• How to complete this task: Locate, in the data below, the line that contains "Task: Click the" and the line that contains "Screen dimensions: 793x462"; reproduce exactly those two lines and every line between them, nothing more.

• Information given:
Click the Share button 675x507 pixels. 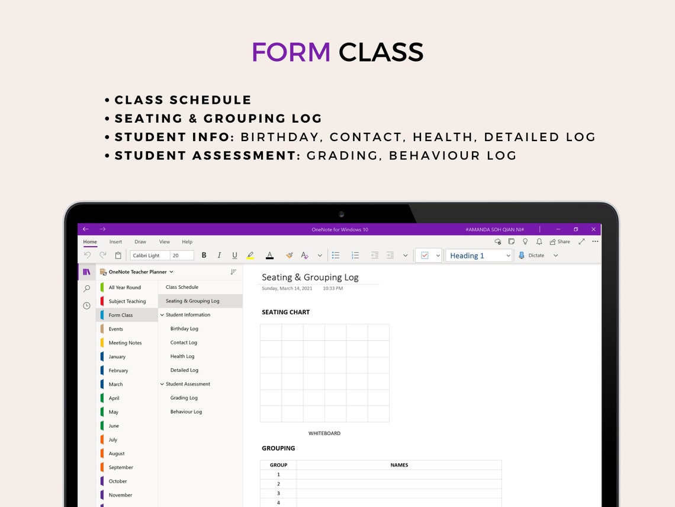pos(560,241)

---

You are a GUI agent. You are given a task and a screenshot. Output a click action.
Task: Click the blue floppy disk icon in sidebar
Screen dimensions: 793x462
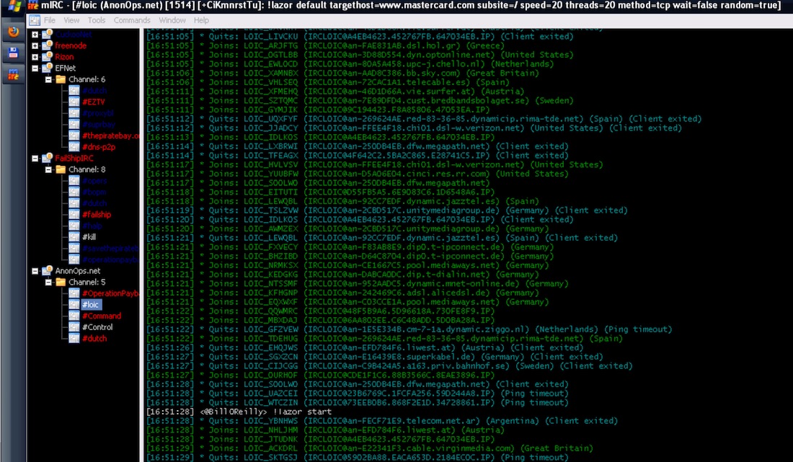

--

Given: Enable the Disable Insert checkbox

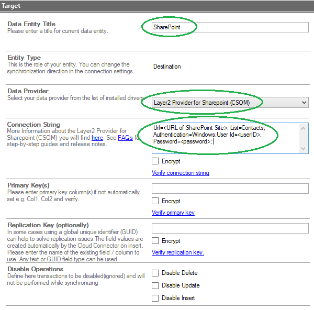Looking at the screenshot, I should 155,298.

• Finished exercise:
Task: Click the blue floppy disk icon in sidebar
Screen dimensions: 793x462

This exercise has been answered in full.